Throughout the medieval period in Europe, the development of some of the ways of dealing with mental disorders varied from an attempt to explain them scientifically, to spiritual and supernatural explanations which continued to see an interplay of the spirit world with that of the humans. The earliest known hospital wards for people with mental disorders appear to have been in Baghdad (in modern-day Iraq) where the Persian physician Rhazes (865–925) set aside rooms for sufferers to rest and be rehabilitated.
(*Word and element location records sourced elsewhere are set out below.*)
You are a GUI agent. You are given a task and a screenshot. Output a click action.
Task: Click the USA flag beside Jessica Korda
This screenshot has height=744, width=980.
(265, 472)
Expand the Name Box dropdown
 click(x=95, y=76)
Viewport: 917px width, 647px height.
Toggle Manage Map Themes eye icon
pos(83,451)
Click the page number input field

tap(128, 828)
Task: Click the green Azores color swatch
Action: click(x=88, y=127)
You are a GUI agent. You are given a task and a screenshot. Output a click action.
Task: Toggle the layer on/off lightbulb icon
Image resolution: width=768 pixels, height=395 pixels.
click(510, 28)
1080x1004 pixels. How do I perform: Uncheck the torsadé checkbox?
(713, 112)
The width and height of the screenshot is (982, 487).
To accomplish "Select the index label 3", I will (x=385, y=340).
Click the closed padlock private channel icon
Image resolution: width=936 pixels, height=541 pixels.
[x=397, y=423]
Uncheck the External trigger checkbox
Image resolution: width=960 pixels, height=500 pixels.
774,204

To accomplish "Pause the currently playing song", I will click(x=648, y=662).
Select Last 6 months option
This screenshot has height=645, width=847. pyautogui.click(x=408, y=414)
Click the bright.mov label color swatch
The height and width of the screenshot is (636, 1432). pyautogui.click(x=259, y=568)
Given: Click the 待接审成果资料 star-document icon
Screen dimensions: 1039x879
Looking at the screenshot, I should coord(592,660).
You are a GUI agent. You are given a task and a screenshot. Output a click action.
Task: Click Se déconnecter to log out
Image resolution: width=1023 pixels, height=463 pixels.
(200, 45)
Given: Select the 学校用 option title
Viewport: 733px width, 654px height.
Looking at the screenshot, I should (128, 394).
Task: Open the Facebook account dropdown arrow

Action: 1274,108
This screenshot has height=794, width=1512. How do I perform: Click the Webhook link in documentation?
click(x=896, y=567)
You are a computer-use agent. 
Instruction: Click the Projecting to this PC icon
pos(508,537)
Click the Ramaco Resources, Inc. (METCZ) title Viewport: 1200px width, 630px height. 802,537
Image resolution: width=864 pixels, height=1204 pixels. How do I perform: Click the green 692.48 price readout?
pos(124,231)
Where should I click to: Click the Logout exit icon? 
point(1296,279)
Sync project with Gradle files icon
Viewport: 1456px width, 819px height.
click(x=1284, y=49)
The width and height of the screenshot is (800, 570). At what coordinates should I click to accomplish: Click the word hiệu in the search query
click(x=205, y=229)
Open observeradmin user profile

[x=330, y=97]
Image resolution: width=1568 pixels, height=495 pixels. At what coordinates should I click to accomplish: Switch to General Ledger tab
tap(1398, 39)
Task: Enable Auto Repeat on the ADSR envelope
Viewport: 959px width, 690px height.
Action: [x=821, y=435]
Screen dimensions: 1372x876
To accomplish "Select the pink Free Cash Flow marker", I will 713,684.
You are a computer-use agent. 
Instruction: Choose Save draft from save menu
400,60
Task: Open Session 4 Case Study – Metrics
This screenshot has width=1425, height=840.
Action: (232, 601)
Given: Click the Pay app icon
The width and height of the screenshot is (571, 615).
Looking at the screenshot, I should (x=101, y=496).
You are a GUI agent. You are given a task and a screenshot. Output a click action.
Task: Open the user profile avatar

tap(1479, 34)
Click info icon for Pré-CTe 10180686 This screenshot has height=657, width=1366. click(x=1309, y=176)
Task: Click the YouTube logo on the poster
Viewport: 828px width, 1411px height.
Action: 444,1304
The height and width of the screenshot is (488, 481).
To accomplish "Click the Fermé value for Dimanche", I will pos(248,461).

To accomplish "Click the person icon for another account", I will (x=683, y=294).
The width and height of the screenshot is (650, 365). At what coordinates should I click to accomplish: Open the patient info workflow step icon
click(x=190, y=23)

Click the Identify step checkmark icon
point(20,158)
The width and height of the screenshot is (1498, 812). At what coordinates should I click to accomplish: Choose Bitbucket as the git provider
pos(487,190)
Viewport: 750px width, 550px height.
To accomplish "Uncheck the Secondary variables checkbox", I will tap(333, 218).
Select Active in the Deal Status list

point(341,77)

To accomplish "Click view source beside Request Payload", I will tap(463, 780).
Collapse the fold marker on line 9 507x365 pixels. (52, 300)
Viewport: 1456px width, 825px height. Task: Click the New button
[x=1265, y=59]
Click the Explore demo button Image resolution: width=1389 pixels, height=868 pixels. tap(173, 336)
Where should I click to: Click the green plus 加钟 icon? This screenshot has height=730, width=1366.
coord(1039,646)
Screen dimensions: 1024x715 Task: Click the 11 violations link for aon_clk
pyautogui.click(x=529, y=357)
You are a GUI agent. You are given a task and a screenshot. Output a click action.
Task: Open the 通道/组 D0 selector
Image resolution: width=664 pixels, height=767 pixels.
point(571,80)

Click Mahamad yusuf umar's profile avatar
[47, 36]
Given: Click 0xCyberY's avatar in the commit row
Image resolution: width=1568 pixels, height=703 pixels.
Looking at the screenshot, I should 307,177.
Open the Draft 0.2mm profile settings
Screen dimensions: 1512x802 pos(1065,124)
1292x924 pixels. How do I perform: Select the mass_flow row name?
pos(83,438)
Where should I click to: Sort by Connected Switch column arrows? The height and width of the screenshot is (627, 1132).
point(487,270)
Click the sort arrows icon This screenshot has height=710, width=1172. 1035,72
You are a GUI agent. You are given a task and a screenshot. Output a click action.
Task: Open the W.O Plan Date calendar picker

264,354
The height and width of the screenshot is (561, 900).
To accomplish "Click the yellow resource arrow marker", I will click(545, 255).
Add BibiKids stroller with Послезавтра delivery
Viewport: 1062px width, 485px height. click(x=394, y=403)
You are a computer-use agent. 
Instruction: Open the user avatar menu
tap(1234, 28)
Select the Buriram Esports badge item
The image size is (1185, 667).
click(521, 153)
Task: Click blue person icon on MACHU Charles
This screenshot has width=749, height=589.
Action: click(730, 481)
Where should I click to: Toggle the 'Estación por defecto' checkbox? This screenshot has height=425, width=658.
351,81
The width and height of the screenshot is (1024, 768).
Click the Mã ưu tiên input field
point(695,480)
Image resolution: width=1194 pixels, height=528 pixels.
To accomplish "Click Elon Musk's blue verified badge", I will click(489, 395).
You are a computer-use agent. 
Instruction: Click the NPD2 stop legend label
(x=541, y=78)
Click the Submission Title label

A number of purpose-built asylums started appearing in medieval times, with England leading the way. The Bethlehem Royal Hospital (known colloquially as Bedlam) was founded just outside the walls of the City of London in 1247. There were certainly permanent patients at Bedlam in 1403, at which time some asylums were known to exist in Egypt and Spain, a trend gradually spreading to the rest of Europe. To demonstrate the contrary view, mention should also be made of the alchemist and physician Paracelsus (Phillipus Aureolus Theiophratus Bombastus von Hohenheim, 1493–1541) who felt that mental disorders had natural causes, but then urged that insane people should be burned at the stake.